In the biggest spy swap since the Cold War, 10 Russian agents who infiltrated suburban America were deported today in exchange for four people convicted of betraying Moscow to the West.

The spies left New York for Moscow hours after pleading guilty to conspiracy in a Manhattan courtroom and being sentenced to time served and ordered out of the country.

The spy swap carries significant consequences for efforts between Washington and Moscow to repair ties chilled by a deepening atmosphere of suspicion.

The US defendants were captured last week in homes across the north east.

They were accused of embedding themselves in ordinary American life while leading double lives complete with false passports, secret code words, fake names, invisible ink and encrypted radio.

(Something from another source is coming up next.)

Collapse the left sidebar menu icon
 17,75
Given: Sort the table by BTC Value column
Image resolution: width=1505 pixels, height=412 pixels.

One spy worked for an accounting firm, another was a real-estate agent, another a columnist for a Spanish-language newspaper.

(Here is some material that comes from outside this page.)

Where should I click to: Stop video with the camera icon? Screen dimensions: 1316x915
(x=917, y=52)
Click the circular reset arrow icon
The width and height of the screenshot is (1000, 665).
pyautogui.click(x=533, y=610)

White House chief of staff Rahm Emanuel said that President Barack Obama was aware of the investigation, the decision to go forward with the arrests and the spy swap with Russia.

Whether the agents provided Russia with valuable secret information is questionable.

In Russia, the Kremlin said President Dmitry Medvedev signed a decree pardoning four convicted foreign spies so that they can be exchanged for the 10 US defendants.

The Kremlin statement carried by the Russian news agencies said that Medvedev has pardoned Russian citizens Alexander Zaporozhsky, Gennady Vasilenko, Sergei Skripal and Igor Sutyagin.

Sutyagin, an arms analyst, was reportedly plucked from a Moscow prison and put on a plane to Vienna.

Skripal is a former colonel in the Russian military intelligence, and Zaporozhsky is a former colonel in the Russian Foreign Intelligence Service.

The 10 suburban spies pleaded guilty to conspiracy to act as an unregistered agent of a foreign country and were ordered deported. An 11th defendant has been a fugitive since fleeing authorities in Cyprus following his release on bail.

One defendant's attorney said a private plane had been expected to take the 10 to Russia. The attorney, John Rodriguez, said his client, Vicky Pelaez, had been given only 24 hours to say yes or no to the "all or nothing" deal for deportation.

The defendants provided almost no information about what kind of spying they actually did for Russia.

Asked to describe their crimes, each acknowledged having worked for Russia secretly, sometimes under an assumed identity, without registering as a foreign agent.


One, Andrey Bezrukov, smiled and waved to a supporter in the audience and had an animated conversation with another, Elena Vavilova.

Vladimir and Lydia Guryev, who lived in the United States as a couple under the aliases Richard and Cynthia Murphy, sat side-by-side but didn't speak.

Anna Chapman -- whose sultry photos gleaned from social-networking sites made her a tabloid sensation -- pulled back her mane of red hair as she glanced around the courtroom. A burly US marshal hovered behind her.

All the defendants stood and raised their right hands in unison to be sworn in before answering a series of questions from the judge, beginning with a request to state their true identities.

Their answers were short and scripted, their 10 guilty pleas given one by one in assembly-line precision.

The agents are unlikely to be greeted as heroes in Russia, as the Kremlin will likely try to quickly turn the page over the embarrassing incident and avoid further damage in relations with Washington.

Newspapers and liberal commentators in Russia have chafed at the obvious lack of results of the spy ring work and ridiculed the low level of their training.